◆ PROVIDED RECORDS
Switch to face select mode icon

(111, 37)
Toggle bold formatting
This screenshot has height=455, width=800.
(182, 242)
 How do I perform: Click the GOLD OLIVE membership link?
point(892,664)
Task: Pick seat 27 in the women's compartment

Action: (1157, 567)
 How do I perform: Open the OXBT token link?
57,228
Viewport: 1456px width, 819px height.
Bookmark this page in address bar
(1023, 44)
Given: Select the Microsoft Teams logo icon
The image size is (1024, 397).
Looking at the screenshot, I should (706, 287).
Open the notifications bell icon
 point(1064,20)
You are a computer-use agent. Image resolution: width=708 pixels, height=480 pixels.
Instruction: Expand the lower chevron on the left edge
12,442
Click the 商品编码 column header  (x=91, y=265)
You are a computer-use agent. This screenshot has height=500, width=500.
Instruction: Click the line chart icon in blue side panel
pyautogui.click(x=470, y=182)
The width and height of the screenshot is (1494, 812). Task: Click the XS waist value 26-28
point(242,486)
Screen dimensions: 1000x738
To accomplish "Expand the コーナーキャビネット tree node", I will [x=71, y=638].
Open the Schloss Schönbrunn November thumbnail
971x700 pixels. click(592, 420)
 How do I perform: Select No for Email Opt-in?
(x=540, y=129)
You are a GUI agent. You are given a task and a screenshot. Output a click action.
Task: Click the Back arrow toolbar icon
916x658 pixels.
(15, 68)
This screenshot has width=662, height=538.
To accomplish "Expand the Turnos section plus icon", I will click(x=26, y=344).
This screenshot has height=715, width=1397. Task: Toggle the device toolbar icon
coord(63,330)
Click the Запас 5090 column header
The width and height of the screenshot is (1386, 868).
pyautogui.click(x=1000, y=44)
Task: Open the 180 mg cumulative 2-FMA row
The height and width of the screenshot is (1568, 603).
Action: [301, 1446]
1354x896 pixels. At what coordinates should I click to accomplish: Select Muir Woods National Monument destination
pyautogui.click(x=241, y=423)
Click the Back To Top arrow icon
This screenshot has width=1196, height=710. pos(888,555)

◆ EXERCISE DIRECTIONS
Start with the line above that contains "How do I perform: Select" and end with the line that contains "This screenshot has width=662, height=538.". Write out those lines exactly, and only those.

◆ OUTPUT BELOW
 How do I perform: Select No for Email Opt-in?
(x=540, y=129)
You are a GUI agent. You are given a task and a screenshot. Output a click action.
Task: Click the Back arrow toolbar icon
916x658 pixels.
(15, 68)
This screenshot has width=662, height=538.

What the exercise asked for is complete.